Elle termine sa bouchée et comme elle est sur le point d’avaler, ses lèvres pointent vers l’avant en un petit bec tendre et délicat, adoptant les courbes d’un baiser destiné à quiconque se veut le témoin de ces lèvres spectaculaires au-dessus desquelles un insaisissable duvet se dessine, subrepticement, pour quiconque observe consciencieusement, pour quiconque s’amuse à relier ces minuscules poils blondinets qui tantôt se cachent dans la pénombre des narines, tantôt se dévoilent et s’affirment comme le scintillement de l’eau sur les épis de maïs, cela dit, quiconque verrait ce duvet n’y ferait pas davantage attention, le menton de cette fille étant beaucoup trop particulier pour que quiconque ait envie de regarder ailleurs : c’est un menton au milieu duquel une entaille horizontale marque la fin de la lèvre inférieure ; une cicatrice naturelle qui donne relief à tout le menton, mais qui s’estompe, lorsqu’elle rit, en une simple ride floue et légère, comme une blessure dont la guérison a demandé du temps, ou plutôt, comme une blessure guérie que quiconque aurait envie de caresser encore et encore, par de maladroits massages incessants et irritables pour cette inconnue qui ignore quiconque l’observe, quiconque meurt d’envie de la prendre dans tous ses détails, quiconque rêve d’approcher ce menton et d’y poser les lèvres dans le simple but de goûter ce jour où la langue de cette fille avait atteint le pli du menton.

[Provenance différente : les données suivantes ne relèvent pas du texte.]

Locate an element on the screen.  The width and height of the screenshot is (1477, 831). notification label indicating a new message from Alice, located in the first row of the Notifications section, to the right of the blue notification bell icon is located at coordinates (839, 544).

Elle avale enfin cette bouchée en fermant les yeux, comme s’il n’y avait plus rien à voir, elle ingurgite et pour quiconque l’observait, le rideau se ferme sur le visage de l’inconnue, obligeant quiconque à regarder plus bas, à se contenter de ce cou qu’un collier de perles de plastique illumine, un collier qui, dans quelques années, sera peut-être enfoui dans les plis de la chair lorsqu’elle penchera la tête sur ses seins pour s’assurer qu’aucune miette de pain ne soit tombée dans ces endroits difficiles d’accès ; à se contenter de ces épaules frileuses qui, peut-être, seront recouvertes d’une veste noire où les poils d’un chat blanc se mêleront à la laine, en un impossible mélange des genres, comme si deux animaux aussi différents pouvaient à l’occasion profiter d’une rencontre subite sur une veste noire qui se terminera comme une jupe très courte sur les jambes de cette femme et ces cuisses qui seront deux amas de graisse tendre sur lesquels elle essuiera ses mains de femme, minces et invitantes comme la caresse familière d’une soeur, ces mains qui sentiront toujours l’intimité à plein nez, la facilité et l’innocence ; ces jointures qui pueront toujours la proximité impossible d’une inconnue fragile et muette que quiconque avait envie de déshabiller sur une chaise, que quiconque était mort d’envie de voir nue, de la tête aux pieds mouillés qui transpireront encore la sueur du moment ; ces pieds inondés de sueur que quiconque est passionné par la moindre élévation du plus petit orteil de cette fille peut imaginer, ces orteils entre chacun desquels l’odeur explosera encore en une insoutenable envie, lorsque le pied se soulèvera tout à coup, comme par orgasme, ou au contraire, lorsqu’il se soulèvera dans l’atroce douleur causée par l’abstinence de quiconque ne peut s’approcher de cette jeune fille, quiconque ne peut rien faire qu’observer, quiconque doit avaler le désir qu’il a de faire l’amour à cette petite et de l’agresser sauvagement... quiconque doit absolument aller se rafraichir les idées aux toilettes... cesser d’écrire.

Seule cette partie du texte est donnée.